BNB will write off the stakes of Corpbank's current shareholders and it would also order the state-owned Bulgarian Development Bank and the country's Deposit Insurance Fund to inject capital into the banking group. BNB said that it has also put under special supervision for three months Corpbank's recently acquired subsidiary - Credit Agricole Bulgaria.
The amount of the capital needed to prop up the banking group will likely become known only after independent auditors carry out a full audit of its books. Corpbank's assets stood at BGN 7.3bn (EUR 3.73bn) at end-March. Its first quarter net non-consolidated profit grew 18.2% y/y to BGN 13.1mn.
Corpbank, Bulgaria's fourth-largest lender, asked BNB for help on Friday (June 20), realising that depositors are withdrawing vast amounts of cash from the bank, triggering a liquidity . BNB intervened promptly by freezing all of the bank's operations and taking control of its management.
The bank's customers reacted to the indictment of Tsvetan Gunev, the deputy governor of the central bank in charge of supervising lenders and their loan books. Gunev is under investigation for failing to perform his banking supervision duties. Gunev allegedly failed to act when Corpbank exceeded the limit for bad loans after it loaned money to firms associated with its controversial majority owner, Tsvetan Vasilev.
Central bank governor Ivan Iskrov told a news conference on Friday afternoon that the bank's depositors should not worry about their money, underlining the lender is not bankrupt. Bulgaria's Deposit Insurance Fund (BDIF) guarantees deposits in local and foreign currency of up to BGN 196,000 (EUR 100,000).

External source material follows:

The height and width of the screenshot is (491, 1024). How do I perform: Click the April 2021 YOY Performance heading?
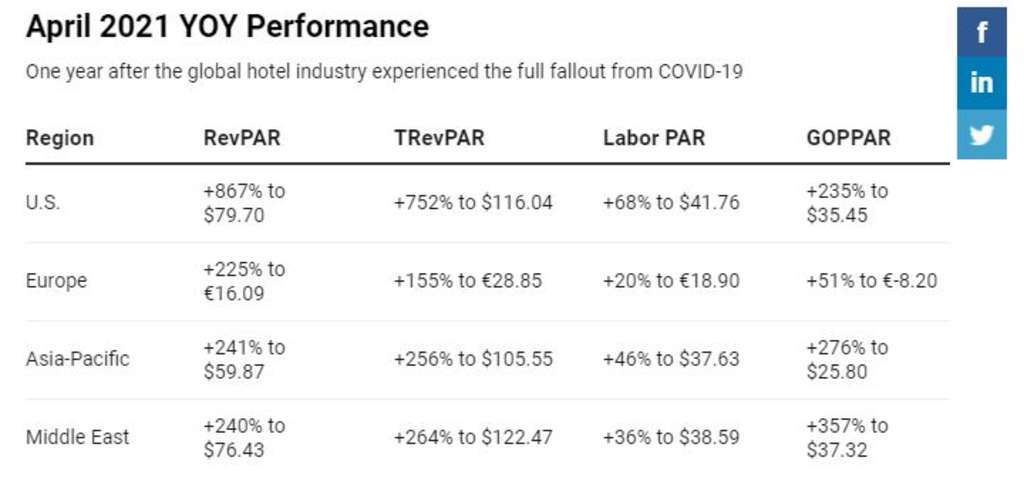pyautogui.click(x=227, y=27)
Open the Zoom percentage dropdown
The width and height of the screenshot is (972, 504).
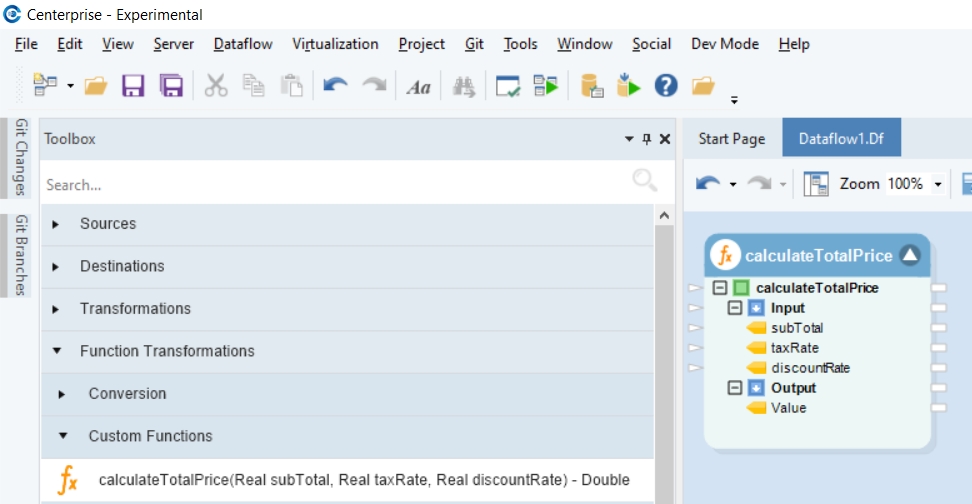[938, 184]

BNB also said on Friday that one of Corpbank's minority shareholders - Russia's VTB Bank (which owns 9.9%), has expressed interest to negotiate with the central bank authorities in order to help Corpbank.
The troubled lender is controlled by local non-bank financial company Bromak (owned by local businessman Tsvetan Vasilev), which has a 50.6% stake. The second largest shareholder in the bank is the Bulgarian Acquisition Company II (a sovereign fund controlled by the Sultan of Oman) with 30.3%.

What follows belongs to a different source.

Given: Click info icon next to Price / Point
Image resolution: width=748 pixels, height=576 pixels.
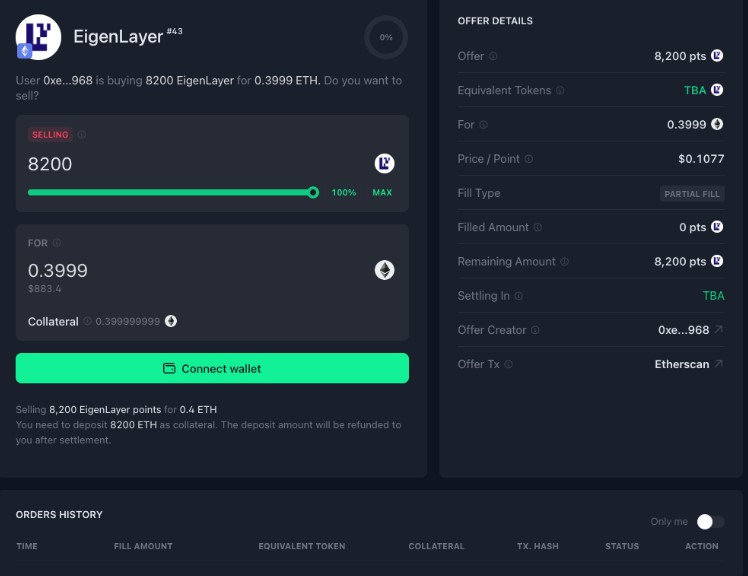Looking at the screenshot, I should (x=529, y=159).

The lender's problems come at a time of heightened political instability in the country. The government of PM Plamen Oresharski, backed by socialist BSP and ethnic Turk MRF, is expected to resign soon as the main political parties have already agreed on early parliamentary elections in the autumn. The ruling coalition embraced the idea of snap polls after the senior ruling partner BSP suffered a defeat by wide margin in the May European Parliament elections.